WSO2:AM: populating organization changes without Hazelcast

We are running WSO2-AM 2.6 multi tenant cluster that has two kinds of nodes

Full profile node (publisher, store, KM, etc..)
Gateway worker nodes

Sharing information b/w publisher and gateways is done using EFS.

So far we were working with Hazelcast enabled, but we prefer to have Hazelcast disabled as it is giving us a lot of pain in production, and we understand that in WSO2 2.x it is not mandatory to have it enabled.

We tested our system with the following setting:

<clustering class="org.wso2.carbon.core.clustering.hazelcast.HazelcastClusteringAgent" enable="false">

Everything was running ok, except for one side effect that we noticed: that it takes a long time (can be even 15 minutes) until deactivation or re-activation of tenant is populated to the worker node.

When creating totally new organization with a newly created API, it is possible to run the API almost instantly at the worker. But if you disable the organization, the API will still run. It will take a long time until worker will report that the tenant is no longer active.

Same for re-activating a tenant. It will take a lot of time until worker will stop complaining about inactive organization and allow running the API.

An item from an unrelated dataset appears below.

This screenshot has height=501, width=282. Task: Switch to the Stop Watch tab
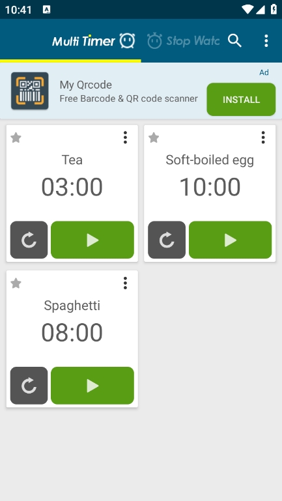[x=183, y=41]
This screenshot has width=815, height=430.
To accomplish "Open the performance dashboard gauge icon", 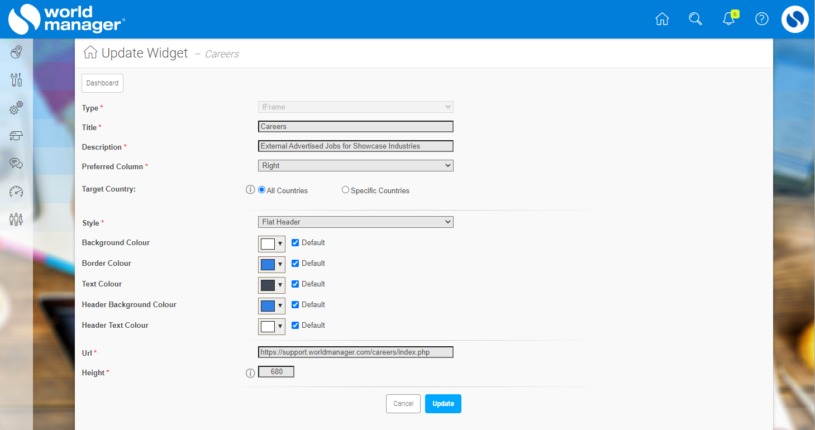I will click(16, 192).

Is there a configuration setup we need to change? Or is this expected behavior? Who should report to workers about organization changes in the absence of Hazelcast?

Solution

There is a tenant cache[1] which contains tenant information. The default TTL of the cache (and any cache) is 15 minutes. When you deactivate a tenant, this distributed cache is cleared using hazelcast. That is why you observe above when you disable hazelcast clustering.

Typically, in a production environment, it's very unlikely that you needing to activate and deactivate tenants very frequently. So I don't think 15min delay is a concerning problem.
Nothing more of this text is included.